▶ **Exercise objective**:
Exact copies of all entries are expected.

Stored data
..........

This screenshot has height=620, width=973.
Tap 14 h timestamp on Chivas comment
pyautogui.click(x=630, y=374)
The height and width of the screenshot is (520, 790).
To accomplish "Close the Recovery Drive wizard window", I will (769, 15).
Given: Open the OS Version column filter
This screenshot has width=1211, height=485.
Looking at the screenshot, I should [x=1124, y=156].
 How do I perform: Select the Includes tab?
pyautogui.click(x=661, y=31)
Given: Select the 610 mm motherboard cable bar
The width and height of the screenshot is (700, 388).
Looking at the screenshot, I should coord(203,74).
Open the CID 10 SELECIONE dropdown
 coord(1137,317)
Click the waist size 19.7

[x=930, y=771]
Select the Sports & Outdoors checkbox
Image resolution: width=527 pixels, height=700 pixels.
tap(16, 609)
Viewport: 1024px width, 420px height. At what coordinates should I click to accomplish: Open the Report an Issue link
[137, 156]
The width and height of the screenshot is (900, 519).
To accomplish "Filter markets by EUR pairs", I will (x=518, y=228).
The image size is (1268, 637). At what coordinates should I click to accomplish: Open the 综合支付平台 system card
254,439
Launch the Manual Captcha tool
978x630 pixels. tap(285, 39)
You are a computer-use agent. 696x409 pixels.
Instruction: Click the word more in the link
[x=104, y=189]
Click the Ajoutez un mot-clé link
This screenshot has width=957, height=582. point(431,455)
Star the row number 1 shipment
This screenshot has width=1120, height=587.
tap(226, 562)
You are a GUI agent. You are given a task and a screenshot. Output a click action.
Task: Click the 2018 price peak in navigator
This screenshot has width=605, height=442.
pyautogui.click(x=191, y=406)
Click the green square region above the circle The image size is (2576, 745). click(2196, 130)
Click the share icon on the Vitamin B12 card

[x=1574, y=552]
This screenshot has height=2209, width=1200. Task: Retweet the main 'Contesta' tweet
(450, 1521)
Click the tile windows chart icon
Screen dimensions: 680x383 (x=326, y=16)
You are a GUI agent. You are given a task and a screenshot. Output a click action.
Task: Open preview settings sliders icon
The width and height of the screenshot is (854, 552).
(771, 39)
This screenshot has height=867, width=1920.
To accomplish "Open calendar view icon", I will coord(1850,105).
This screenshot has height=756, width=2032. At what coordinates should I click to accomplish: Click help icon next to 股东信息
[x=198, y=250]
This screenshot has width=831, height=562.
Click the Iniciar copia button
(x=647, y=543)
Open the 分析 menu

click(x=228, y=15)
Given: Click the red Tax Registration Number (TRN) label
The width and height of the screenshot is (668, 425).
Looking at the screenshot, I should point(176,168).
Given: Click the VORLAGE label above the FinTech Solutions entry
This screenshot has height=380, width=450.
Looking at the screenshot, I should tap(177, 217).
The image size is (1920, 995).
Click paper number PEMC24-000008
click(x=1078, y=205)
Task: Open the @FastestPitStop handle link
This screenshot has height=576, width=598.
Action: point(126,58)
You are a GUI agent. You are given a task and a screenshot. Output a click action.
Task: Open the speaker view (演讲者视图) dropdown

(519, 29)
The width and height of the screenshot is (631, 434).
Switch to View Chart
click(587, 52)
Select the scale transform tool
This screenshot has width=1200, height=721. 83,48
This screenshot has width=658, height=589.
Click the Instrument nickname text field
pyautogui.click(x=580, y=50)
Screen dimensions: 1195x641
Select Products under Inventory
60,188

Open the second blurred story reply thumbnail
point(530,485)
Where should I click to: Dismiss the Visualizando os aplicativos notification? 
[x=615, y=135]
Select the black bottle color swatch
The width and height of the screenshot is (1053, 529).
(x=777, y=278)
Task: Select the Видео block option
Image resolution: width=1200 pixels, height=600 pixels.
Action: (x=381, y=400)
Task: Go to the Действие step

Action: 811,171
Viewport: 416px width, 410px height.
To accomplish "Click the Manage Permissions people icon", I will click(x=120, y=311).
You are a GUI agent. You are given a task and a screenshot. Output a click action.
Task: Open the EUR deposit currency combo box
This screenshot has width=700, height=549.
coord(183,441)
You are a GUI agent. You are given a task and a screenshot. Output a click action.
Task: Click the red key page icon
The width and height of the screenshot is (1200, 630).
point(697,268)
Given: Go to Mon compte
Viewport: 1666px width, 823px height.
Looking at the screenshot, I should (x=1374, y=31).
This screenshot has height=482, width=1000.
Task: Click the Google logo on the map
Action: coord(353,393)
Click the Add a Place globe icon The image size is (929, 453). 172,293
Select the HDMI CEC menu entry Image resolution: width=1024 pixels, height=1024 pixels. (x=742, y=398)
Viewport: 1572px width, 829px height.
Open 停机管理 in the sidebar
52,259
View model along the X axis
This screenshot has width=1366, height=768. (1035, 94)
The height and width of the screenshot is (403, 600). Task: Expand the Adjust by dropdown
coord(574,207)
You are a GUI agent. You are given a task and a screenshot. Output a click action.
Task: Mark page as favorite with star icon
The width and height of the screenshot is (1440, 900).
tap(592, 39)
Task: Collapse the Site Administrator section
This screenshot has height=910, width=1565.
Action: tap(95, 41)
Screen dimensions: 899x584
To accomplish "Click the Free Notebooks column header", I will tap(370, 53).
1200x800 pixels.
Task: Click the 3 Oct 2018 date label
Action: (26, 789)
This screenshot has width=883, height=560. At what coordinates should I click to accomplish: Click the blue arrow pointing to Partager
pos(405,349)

..........

▶ **Expected output**:
This screenshot has height=620, width=973.
Tap 14 h timestamp on Chivas comment
pyautogui.click(x=630, y=374)
The height and width of the screenshot is (520, 790).
To accomplish "Close the Recovery Drive wizard window", I will (769, 15).
Given: Open the OS Version column filter
This screenshot has width=1211, height=485.
Looking at the screenshot, I should [x=1124, y=156].
 How do I perform: Select the Includes tab?
pyautogui.click(x=661, y=31)
Given: Select the 610 mm motherboard cable bar
The width and height of the screenshot is (700, 388).
Looking at the screenshot, I should coord(203,74).
Open the CID 10 SELECIONE dropdown
 coord(1137,317)
Click the waist size 19.7

[x=930, y=771]
Select the Sports & Outdoors checkbox
Image resolution: width=527 pixels, height=700 pixels.
tap(16, 609)
Viewport: 1024px width, 420px height. At what coordinates should I click to accomplish: Open the Report an Issue link
[137, 156]
The width and height of the screenshot is (900, 519).
To accomplish "Filter markets by EUR pairs", I will (x=518, y=228).
The image size is (1268, 637). At what coordinates should I click to accomplish: Open the 综合支付平台 system card
254,439
Launch the Manual Captcha tool
978x630 pixels. tap(285, 39)
You are a computer-use agent. 696x409 pixels.
Instruction: Click the word more in the link
[x=104, y=189]
Click the Ajoutez un mot-clé link
This screenshot has width=957, height=582. point(431,455)
Star the row number 1 shipment
This screenshot has width=1120, height=587.
tap(226, 562)
You are a GUI agent. You are given a task and a screenshot. Output a click action.
Task: Click the 2018 price peak in navigator
This screenshot has width=605, height=442.
pyautogui.click(x=191, y=406)
Click the green square region above the circle The image size is (2576, 745). click(2196, 130)
Click the share icon on the Vitamin B12 card

[x=1574, y=552]
This screenshot has height=2209, width=1200. Task: Retweet the main 'Contesta' tweet
(450, 1521)
Click the tile windows chart icon
Screen dimensions: 680x383 (x=326, y=16)
You are a GUI agent. You are given a task and a screenshot. Output a click action.
Task: Open preview settings sliders icon
The width and height of the screenshot is (854, 552).
(771, 39)
This screenshot has height=867, width=1920.
To accomplish "Open calendar view icon", I will coord(1850,105).
This screenshot has height=756, width=2032. At what coordinates should I click to accomplish: Click help icon next to 股东信息
[x=198, y=250]
This screenshot has width=831, height=562.
Click the Iniciar copia button
(x=647, y=543)
Open the 分析 menu

click(x=228, y=15)
Given: Click the red Tax Registration Number (TRN) label
The width and height of the screenshot is (668, 425).
Looking at the screenshot, I should point(176,168).
Given: Click the VORLAGE label above the FinTech Solutions entry
This screenshot has height=380, width=450.
Looking at the screenshot, I should tap(177, 217).
The image size is (1920, 995).
Click paper number PEMC24-000008
click(x=1078, y=205)
Task: Open the @FastestPitStop handle link
This screenshot has height=576, width=598.
Action: point(126,58)
You are a GUI agent. You are given a task and a screenshot. Output a click action.
Task: Open the speaker view (演讲者视图) dropdown

(519, 29)
The width and height of the screenshot is (631, 434).
Switch to View Chart
click(587, 52)
Select the scale transform tool
This screenshot has width=1200, height=721. 83,48
This screenshot has width=658, height=589.
Click the Instrument nickname text field
pyautogui.click(x=580, y=50)
Screen dimensions: 1195x641
Select Products under Inventory
60,188

Open the second blurred story reply thumbnail
point(530,485)
Where should I click to: Dismiss the Visualizando os aplicativos notification? 
[x=615, y=135]
Select the black bottle color swatch
The width and height of the screenshot is (1053, 529).
(x=777, y=278)
Task: Select the Видео block option
Image resolution: width=1200 pixels, height=600 pixels.
Action: (x=381, y=400)
Task: Go to the Действие step

Action: 811,171
Viewport: 416px width, 410px height.
To accomplish "Click the Manage Permissions people icon", I will click(x=120, y=311).
You are a GUI agent. You are given a task and a screenshot. Output a click action.
Task: Open the EUR deposit currency combo box
This screenshot has width=700, height=549.
coord(183,441)
You are a GUI agent. You are given a task and a screenshot. Output a click action.
Task: Click the red key page icon
The width and height of the screenshot is (1200, 630).
point(697,268)
Given: Go to Mon compte
Viewport: 1666px width, 823px height.
Looking at the screenshot, I should (x=1374, y=31).
This screenshot has height=482, width=1000.
Task: Click the Google logo on the map
Action: coord(353,393)
Click the Add a Place globe icon The image size is (929, 453). 172,293
Select the HDMI CEC menu entry Image resolution: width=1024 pixels, height=1024 pixels. (x=742, y=398)
Viewport: 1572px width, 829px height.
Open 停机管理 in the sidebar
52,259
View model along the X axis
This screenshot has width=1366, height=768. (1035, 94)
The height and width of the screenshot is (403, 600). Task: Expand the Adjust by dropdown
coord(574,207)
You are a GUI agent. You are given a task and a screenshot. Output a click action.
Task: Mark page as favorite with star icon
The width and height of the screenshot is (1440, 900).
tap(592, 39)
Task: Collapse the Site Administrator section
This screenshot has height=910, width=1565.
Action: tap(95, 41)
Screen dimensions: 899x584
To accomplish "Click the Free Notebooks column header", I will tap(370, 53).
1200x800 pixels.
Task: Click the 3 Oct 2018 date label
Action: (26, 789)
This screenshot has width=883, height=560. At what coordinates should I click to accomplish: Click the blue arrow pointing to Partager
pos(405,349)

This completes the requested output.